EXERCISE REQUIREMENTS> Produce an exact copy of all the records.

MATERIAL FOR THIS EXERCISE>

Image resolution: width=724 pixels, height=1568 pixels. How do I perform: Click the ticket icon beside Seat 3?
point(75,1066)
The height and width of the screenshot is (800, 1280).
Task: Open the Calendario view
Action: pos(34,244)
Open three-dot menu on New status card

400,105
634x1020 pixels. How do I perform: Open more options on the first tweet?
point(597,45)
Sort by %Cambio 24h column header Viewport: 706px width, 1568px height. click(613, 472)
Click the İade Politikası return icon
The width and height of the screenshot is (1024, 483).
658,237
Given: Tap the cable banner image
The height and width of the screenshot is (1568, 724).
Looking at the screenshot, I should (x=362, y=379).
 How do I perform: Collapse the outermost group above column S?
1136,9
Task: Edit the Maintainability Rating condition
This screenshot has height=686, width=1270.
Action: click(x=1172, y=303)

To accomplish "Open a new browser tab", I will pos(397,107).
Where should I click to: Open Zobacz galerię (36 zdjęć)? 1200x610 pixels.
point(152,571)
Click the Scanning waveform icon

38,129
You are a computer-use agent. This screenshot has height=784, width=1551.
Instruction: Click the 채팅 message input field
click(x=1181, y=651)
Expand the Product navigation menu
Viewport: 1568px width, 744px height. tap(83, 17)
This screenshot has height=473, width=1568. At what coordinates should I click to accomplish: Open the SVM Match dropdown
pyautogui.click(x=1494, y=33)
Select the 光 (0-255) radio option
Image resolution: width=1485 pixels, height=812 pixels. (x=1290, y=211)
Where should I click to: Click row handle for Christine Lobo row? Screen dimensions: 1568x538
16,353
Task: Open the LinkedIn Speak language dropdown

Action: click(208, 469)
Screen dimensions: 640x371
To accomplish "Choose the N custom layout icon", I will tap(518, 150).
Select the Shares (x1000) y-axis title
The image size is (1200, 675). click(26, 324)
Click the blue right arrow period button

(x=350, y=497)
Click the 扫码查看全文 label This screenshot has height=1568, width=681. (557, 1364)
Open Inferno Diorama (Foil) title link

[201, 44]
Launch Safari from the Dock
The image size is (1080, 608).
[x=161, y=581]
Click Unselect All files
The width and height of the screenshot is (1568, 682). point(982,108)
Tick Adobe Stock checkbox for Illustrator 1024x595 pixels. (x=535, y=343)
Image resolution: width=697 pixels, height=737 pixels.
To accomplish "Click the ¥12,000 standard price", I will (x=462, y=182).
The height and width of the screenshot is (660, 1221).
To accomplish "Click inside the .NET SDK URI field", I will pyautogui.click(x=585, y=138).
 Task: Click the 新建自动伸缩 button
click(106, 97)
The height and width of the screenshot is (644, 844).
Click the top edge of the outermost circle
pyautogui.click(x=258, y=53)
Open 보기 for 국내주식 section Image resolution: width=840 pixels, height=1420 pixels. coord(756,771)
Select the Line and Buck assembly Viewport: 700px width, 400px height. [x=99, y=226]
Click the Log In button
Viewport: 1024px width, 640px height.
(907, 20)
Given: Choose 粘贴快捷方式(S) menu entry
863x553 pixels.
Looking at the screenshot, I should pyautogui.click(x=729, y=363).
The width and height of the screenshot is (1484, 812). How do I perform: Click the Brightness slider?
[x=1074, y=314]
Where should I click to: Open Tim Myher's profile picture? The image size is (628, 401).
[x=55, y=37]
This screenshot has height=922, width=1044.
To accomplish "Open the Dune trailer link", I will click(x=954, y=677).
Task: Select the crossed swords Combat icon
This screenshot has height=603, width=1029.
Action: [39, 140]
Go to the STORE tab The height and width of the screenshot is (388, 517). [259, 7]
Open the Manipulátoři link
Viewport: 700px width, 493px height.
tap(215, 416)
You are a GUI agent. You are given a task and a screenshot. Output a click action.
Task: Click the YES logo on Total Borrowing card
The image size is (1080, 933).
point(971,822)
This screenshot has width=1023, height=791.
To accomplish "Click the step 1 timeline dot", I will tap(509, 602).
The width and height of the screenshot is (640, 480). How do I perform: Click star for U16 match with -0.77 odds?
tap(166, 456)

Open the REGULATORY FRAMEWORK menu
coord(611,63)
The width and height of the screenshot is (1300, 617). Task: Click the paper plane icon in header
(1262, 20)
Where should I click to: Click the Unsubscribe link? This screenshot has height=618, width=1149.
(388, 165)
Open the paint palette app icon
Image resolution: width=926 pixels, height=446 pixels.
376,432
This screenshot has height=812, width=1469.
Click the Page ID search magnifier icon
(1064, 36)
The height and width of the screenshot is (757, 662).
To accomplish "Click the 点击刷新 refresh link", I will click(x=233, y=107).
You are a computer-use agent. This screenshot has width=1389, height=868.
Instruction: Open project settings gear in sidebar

SOLVED EXERCISE>
Image resolution: width=724 pixels, height=1568 pixels. How do I perform: Click the ticket icon beside Seat 3?
point(75,1066)
The height and width of the screenshot is (800, 1280).
Task: Open the Calendario view
Action: pos(34,244)
Open three-dot menu on New status card

400,105
634x1020 pixels. How do I perform: Open more options on the first tweet?
point(597,45)
Sort by %Cambio 24h column header Viewport: 706px width, 1568px height. click(613, 472)
Click the İade Politikası return icon
The width and height of the screenshot is (1024, 483).
658,237
Given: Tap the cable banner image
The height and width of the screenshot is (1568, 724).
Looking at the screenshot, I should (x=362, y=379).
 How do I perform: Collapse the outermost group above column S?
1136,9
Task: Edit the Maintainability Rating condition
This screenshot has height=686, width=1270.
Action: click(x=1172, y=303)

To accomplish "Open a new browser tab", I will pos(397,107).
Where should I click to: Open Zobacz galerię (36 zdjęć)? 1200x610 pixels.
point(152,571)
Click the Scanning waveform icon

38,129
You are a computer-use agent. This screenshot has height=784, width=1551.
Instruction: Click the 채팅 message input field
click(x=1181, y=651)
Expand the Product navigation menu
Viewport: 1568px width, 744px height. tap(83, 17)
This screenshot has height=473, width=1568. At what coordinates should I click to accomplish: Open the SVM Match dropdown
pyautogui.click(x=1494, y=33)
Select the 光 (0-255) radio option
Image resolution: width=1485 pixels, height=812 pixels. (x=1290, y=211)
Where should I click to: Click row handle for Christine Lobo row? Screen dimensions: 1568x538
16,353
Task: Open the LinkedIn Speak language dropdown

Action: click(208, 469)
Screen dimensions: 640x371
To accomplish "Choose the N custom layout icon", I will tap(518, 150).
Select the Shares (x1000) y-axis title
The image size is (1200, 675). click(26, 324)
Click the blue right arrow period button

(x=350, y=497)
Click the 扫码查看全文 label This screenshot has height=1568, width=681. (557, 1364)
Open Inferno Diorama (Foil) title link

[201, 44]
Launch Safari from the Dock
The image size is (1080, 608).
[x=161, y=581]
Click Unselect All files
The width and height of the screenshot is (1568, 682). point(982,108)
Tick Adobe Stock checkbox for Illustrator 1024x595 pixels. (x=535, y=343)
Image resolution: width=697 pixels, height=737 pixels.
To accomplish "Click the ¥12,000 standard price", I will (x=462, y=182).
The height and width of the screenshot is (660, 1221).
To accomplish "Click inside the .NET SDK URI field", I will pyautogui.click(x=585, y=138).
 Task: Click the 新建自动伸缩 button
click(106, 97)
The height and width of the screenshot is (644, 844).
Click the top edge of the outermost circle
pyautogui.click(x=258, y=53)
Open 보기 for 국내주식 section Image resolution: width=840 pixels, height=1420 pixels. coord(756,771)
Select the Line and Buck assembly Viewport: 700px width, 400px height. [x=99, y=226]
Click the Log In button
Viewport: 1024px width, 640px height.
(907, 20)
Given: Choose 粘贴快捷方式(S) menu entry
863x553 pixels.
Looking at the screenshot, I should pyautogui.click(x=729, y=363).
The width and height of the screenshot is (1484, 812). How do I perform: Click the Brightness slider?
[x=1074, y=314]
Where should I click to: Open Tim Myher's profile picture? The image size is (628, 401).
[x=55, y=37]
This screenshot has height=922, width=1044.
To accomplish "Open the Dune trailer link", I will click(x=954, y=677).
Task: Select the crossed swords Combat icon
This screenshot has height=603, width=1029.
Action: [39, 140]
Go to the STORE tab The height and width of the screenshot is (388, 517). [259, 7]
Open the Manipulátoři link
Viewport: 700px width, 493px height.
tap(215, 416)
You are a GUI agent. You are given a task and a screenshot. Output a click action.
Task: Click the YES logo on Total Borrowing card
The image size is (1080, 933).
point(971,822)
This screenshot has width=1023, height=791.
To accomplish "Click the step 1 timeline dot", I will tap(509, 602).
The width and height of the screenshot is (640, 480). How do I perform: Click star for U16 match with -0.77 odds?
tap(166, 456)

Open the REGULATORY FRAMEWORK menu
coord(611,63)
The width and height of the screenshot is (1300, 617). Task: Click the paper plane icon in header
(1262, 20)
Where should I click to: Click the Unsubscribe link? This screenshot has height=618, width=1149.
(388, 165)
Open the paint palette app icon
Image resolution: width=926 pixels, height=446 pixels.
376,432
This screenshot has height=812, width=1469.
Click the Page ID search magnifier icon
(1064, 36)
The height and width of the screenshot is (757, 662).
To accomplish "Click the 点击刷新 refresh link", I will click(x=233, y=107).
You are a computer-use agent. This screenshot has width=1389, height=868.
Instruction: Open project settings gear in sidebar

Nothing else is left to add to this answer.